Fragmento del texto.
──────────

“De Cuba hay que irse, aunque sea a nado”, me dice categórico un joven, amigo de un amigo, con quien coincidí semanas atrás en Santiago de Cuba. Estamos en casa de mi amigo, a la que hemos llegado por motivos distintos ―yo, para hacer una visita después de tres años sin ir a aquella ciudad; él, para llevar un “mandado”, que, según supe luego, era un dinero enviado por otro amigo desde “afuera”― y, café mediante, el diálogo toma casi inevitablemente el cauce más común de muchas conversaciones en los últimos tiempos en la Isla: el de los miles de cubanos que están saliendo del país mes tras mes, semana tras semana, para intentar llegar a los Estados Unidos.
“Locura es quedarse”, replica el joven cuando mi amigo, más cauto y reflexivo, comenta que le parece “una locura” que tantas personas se lancen al mar o atraviesen selvas, incluso con niños pequeños, y que arriesguen sus vidas y gasten miles de dólares sin tener ninguna seguridad de que lograrán su propósito. “Es que esto no hay quién lo aguante ni quien lo arregle ―se explica―, y mucha gente no está para seguir pasando trabajo y haciendo colas toda su vida. No sé ustedes, pero yo ya tengo reunido casi todo el dinero, y en cuanto lo tenga todo amarrado arranco de aquí, aunque sea para Groenlandia”. “Mira que este es periodista y te va a sacar en un reportaje”, le advierte mi amigo en tono de broma. “Pues que me saque ―le responde el otro―, y que me avise por WhatsApp, porque con suerte espero estar fuera de Cuba para entonces”.
Pienso en el joven, cuyo nombre nunca llegué a saber ―mi amigo me lo presentó como “un socio”―, cuando hace apenas unos días el tema de la emigración masiva vuelve a emerger en una conversación, esta vez en la cola para comprar papas en el mercadito del barrio. La cola avanza con lentitud, como si transcurriera en una cápsula de cristal en la que la vida marchase en cámara lenta, y los resignados aspirantes a compradores hacen tiempo escondiéndose del sol y cotilleando con otros aspirantes a compradores. La partida del hijo de una vecina que ahora mismo no está en la cola, da pie a un debate delante de mí, en el que unos compadecen a la madre, otros apoyan que el muchacho ―según dicen, se fue junto a varios amigos― haya dado “el brinco”, y otros lamentan que “la situación” esté llevando a muchos a tomar ese camino.

──────────

Datos almacenados.
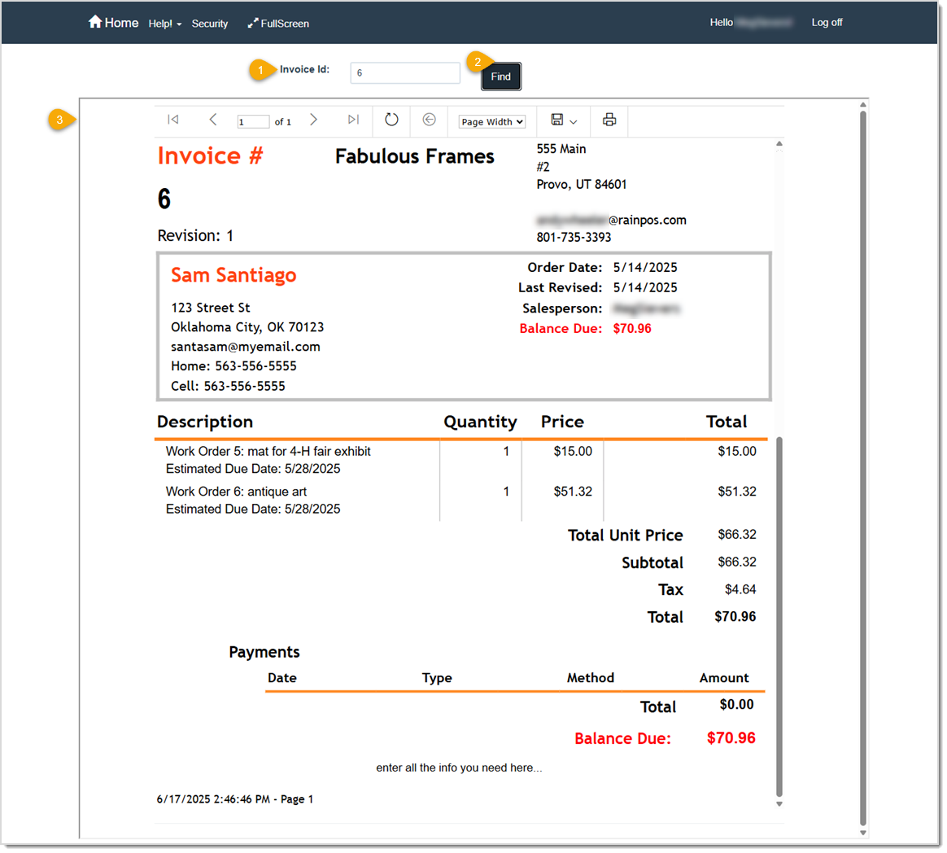Open the export save options
The height and width of the screenshot is (853, 947).
tap(561, 120)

──────────

Escribe la continuación del texto sobre la emigración desde Cuba a partir de su última oración. Los datos provienen de otra fuente.

“Yo no sé hasta dónde va a llegar este país si se sigue yendo tanta gente”, se queja una mujer que va delante de otra mujer que va delante de mí, y que conversa con esta y otros vecinos debajo de un pequeño balcón. “A este paso, solo vamos a quedar los viejos, los bobos y los que no tienen cómo levantar el vuelo”, añade visiblemente preocupada. “Yo, con los viejos no estaría tan seguro”, le responde un hombre con picardía, para casi enseguida recuperar la seriedad: “Una prima de mi mujer, que ya tiene como 70 años, se fue por México con el marido, que es incluso mayor, para reunirse con los hijos, y ya entraron el otro día. Y un conocido mío, también de más de 60, salió por Nicaragua con la hija, el yerno y los dos nietos. Tenía tremenda casa y creo que incluso estaba por jubilarse, pero no se quedó a esperar la chequera”.
“De Cuba siempre se ha ido gente, y más cuando las cosas se han puesto malas, ¿o no se acuerdan de lo que pasó en los 90?”, interviene otra mujer, que está unos pocos turnos adelante, pero que se ha sumado al grupo mientras vigila de reojo el quelónico movimiento de la cola. “Pero, igual siempre hay otra gente que decide quedarse. Yo misma no pienso irme, a pesar de todos los problemas que hay, que no los niego. Pero es que yo crecí y estudié aquí, aquí hice mi familia, aquí trabajo en lo que me gusta, y sé que en otro lugar no me voy a sentir igual. Las veces que he salido, no es que la haya pasado mal, pero al final siempre estoy loca por volver ―se explica―. Así que el que se quiera ir, no lo critico: es su decisión, es su vida. Pero yo, la verdad, no podría”.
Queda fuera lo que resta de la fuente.